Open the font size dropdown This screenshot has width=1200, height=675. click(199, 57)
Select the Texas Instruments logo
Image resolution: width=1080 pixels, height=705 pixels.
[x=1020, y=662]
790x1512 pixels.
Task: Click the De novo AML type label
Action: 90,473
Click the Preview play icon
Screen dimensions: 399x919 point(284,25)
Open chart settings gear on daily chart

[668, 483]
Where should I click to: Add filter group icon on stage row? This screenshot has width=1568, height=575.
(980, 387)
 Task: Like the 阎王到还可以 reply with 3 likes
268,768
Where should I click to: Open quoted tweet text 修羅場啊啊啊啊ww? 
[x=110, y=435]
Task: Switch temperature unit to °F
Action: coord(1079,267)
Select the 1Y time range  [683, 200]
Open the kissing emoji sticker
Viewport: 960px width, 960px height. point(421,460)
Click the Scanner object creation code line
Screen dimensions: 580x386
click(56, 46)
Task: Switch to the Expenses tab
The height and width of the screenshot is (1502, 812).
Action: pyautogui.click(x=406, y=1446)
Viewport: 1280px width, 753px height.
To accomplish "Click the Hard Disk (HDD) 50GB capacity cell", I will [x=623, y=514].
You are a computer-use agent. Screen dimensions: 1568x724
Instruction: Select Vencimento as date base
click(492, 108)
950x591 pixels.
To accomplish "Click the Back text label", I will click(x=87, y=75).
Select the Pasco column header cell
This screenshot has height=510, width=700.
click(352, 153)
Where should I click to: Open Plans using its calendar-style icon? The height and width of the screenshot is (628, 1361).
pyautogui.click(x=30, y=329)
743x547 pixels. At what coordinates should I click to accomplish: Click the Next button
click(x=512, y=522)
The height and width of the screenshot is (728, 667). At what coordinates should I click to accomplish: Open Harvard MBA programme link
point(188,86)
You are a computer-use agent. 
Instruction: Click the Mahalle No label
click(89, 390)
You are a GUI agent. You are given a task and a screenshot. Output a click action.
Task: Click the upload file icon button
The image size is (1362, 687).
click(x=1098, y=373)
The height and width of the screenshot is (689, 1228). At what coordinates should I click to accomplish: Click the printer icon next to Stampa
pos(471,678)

- - -

Report each line in the preceding entries that holds the string "computer".

**Written solution:**
You are a computer-use agent. Screen dimensions: 1568x724
You are a computer-use agent. 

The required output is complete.